De los miles de investigadores alemanes que fueron llevados a la URSS para desarrollar armas nucleares destacan Nikolaus Riehl y Manfred von Ardenne, reconocidos como padres del proyecto atómico soviético, y hasta merecedores de condecoraciones de la etapa de la Guerra Fría.
Inglaterra implementó la Operación Epsilon, alojando como “huésped” al prestigioso físico Werner Heisenberg, Premio Nobel de Física en 1932, y director durante el período 1942/45 del Instituto Kaiser Guillermo de Física de Berlín, en pleno gobierno nazi. Tanto él como su equipo de colaboradores residieron en el Reino Unido todo el tiempo que fue necesario para colaborar al desarrollo nuclear de dicha nación.

El caso más emblemático es el de los EEUU. Werner von Braun, creador de los mortíferos cohetes conocidos como V 1 y V 2, que cayeron sobre la población civil de Londres y otras ciudades causando gran cantidad de víctimas, pasará a la historia como el padre del proyecto espacial norteamericano siendo sus trabajos el embrión de lo que luego será la NASA. Jamás fue acusado por su evidente pasado nazi, y de hecho se le otorgó la ciudadanía estadounidense, muriendo en su hogar adoptivo ya muy anciano.

El desarrollo aeroespacial planteaba toda una serie de desafíos imprevistos. Por ejemplo, en caso de llevar a un ser humano, por primera vez en la historia, al espacio exterior, debían conocerse y supervisarse cuestiones médicas vinculadas a una actividad totalmente desconocida. Para ello EEUU contó con la inestimable ayuda del médico alemán Hubertus Strughold, conocido como el padre de la medicina aeronáutica. Aunque más adelante se sabrá que éste científico había comenzado sus investigaciones en el campo de exterminio de Dachau, utilizando a los prisioneros como cobayas y sometiéndolos a todo tipo de crueles pruebas como hidratarlos con agua salada, someterlos a experimentos para comprobar cómo resistían distintos tipos de presión, entre otros.
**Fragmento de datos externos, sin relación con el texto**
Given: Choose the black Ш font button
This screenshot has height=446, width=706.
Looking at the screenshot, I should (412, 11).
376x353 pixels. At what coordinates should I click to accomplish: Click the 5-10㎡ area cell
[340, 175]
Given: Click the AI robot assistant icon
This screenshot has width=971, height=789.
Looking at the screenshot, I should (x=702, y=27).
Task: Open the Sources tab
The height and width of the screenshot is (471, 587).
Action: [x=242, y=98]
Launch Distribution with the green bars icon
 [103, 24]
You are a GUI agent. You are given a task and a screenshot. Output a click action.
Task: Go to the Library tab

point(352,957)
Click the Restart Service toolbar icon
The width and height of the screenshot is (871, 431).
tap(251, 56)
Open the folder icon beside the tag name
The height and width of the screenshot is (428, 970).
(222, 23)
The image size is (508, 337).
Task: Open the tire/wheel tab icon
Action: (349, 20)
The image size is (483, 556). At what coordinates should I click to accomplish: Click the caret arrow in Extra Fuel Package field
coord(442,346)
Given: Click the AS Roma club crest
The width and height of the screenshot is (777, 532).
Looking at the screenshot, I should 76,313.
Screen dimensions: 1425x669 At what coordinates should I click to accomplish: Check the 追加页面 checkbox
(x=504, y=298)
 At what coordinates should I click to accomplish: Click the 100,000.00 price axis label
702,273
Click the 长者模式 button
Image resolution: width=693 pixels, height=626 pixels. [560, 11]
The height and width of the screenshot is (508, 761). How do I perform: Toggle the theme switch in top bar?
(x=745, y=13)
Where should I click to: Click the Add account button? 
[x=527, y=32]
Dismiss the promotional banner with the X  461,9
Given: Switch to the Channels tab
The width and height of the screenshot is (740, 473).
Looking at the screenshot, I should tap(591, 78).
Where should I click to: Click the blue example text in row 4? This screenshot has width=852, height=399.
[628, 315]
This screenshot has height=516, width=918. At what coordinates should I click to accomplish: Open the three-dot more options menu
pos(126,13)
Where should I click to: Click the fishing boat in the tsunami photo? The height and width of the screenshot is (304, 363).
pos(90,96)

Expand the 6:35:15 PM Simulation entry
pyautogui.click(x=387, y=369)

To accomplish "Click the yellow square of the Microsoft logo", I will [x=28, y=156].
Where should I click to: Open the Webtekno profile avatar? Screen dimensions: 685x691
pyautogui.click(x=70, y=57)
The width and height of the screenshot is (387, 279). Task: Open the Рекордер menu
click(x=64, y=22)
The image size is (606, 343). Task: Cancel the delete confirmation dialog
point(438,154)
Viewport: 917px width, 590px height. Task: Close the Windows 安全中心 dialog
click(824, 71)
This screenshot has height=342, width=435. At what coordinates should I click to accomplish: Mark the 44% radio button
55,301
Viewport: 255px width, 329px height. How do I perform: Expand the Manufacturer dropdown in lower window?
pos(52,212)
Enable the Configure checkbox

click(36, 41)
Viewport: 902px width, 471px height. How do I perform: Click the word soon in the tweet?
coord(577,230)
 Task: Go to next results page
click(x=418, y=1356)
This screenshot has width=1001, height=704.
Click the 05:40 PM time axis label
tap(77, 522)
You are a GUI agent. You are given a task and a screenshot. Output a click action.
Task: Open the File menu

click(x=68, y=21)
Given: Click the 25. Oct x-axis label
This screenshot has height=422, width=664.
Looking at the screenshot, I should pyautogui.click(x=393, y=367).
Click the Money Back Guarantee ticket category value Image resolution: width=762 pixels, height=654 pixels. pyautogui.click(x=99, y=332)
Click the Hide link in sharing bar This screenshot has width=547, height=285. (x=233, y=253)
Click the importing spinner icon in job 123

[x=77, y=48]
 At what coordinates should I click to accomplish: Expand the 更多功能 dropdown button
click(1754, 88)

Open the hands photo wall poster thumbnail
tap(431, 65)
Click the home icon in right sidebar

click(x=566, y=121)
Pareciera que von Braun y Strughold, al cruzar el Atlántico con destino a EEUU mágicamente borraron su pasado nazi y se convirtieron en héroes de la democracia.
Como bien apunta Stanley, “es por eso que los Estados Unidos debieron realizar varias embarazosas contorsiones diplomáticas para trasladar a expertos alemanes de la industria bélica a su país mientras se los negaba a la Argentina. El reclutamiento de los científicos por parte de Washington contravenía los acuerdos hemisféricos para reducir la influencia del Eje en la región.”
En conclusión, la frase acusatoria con la que comenzábamos, además de carecer de fundamentos serios y documentados -salvo por los pocos casos ya mencionados- parece haber sido utilizada como arma difamatoria contra la Argentina por haberse atrevido a encarar un proyecto industrial autónomo en áreas consideradas sensibles por las autoridades rusas, norteamericanas e inglesas.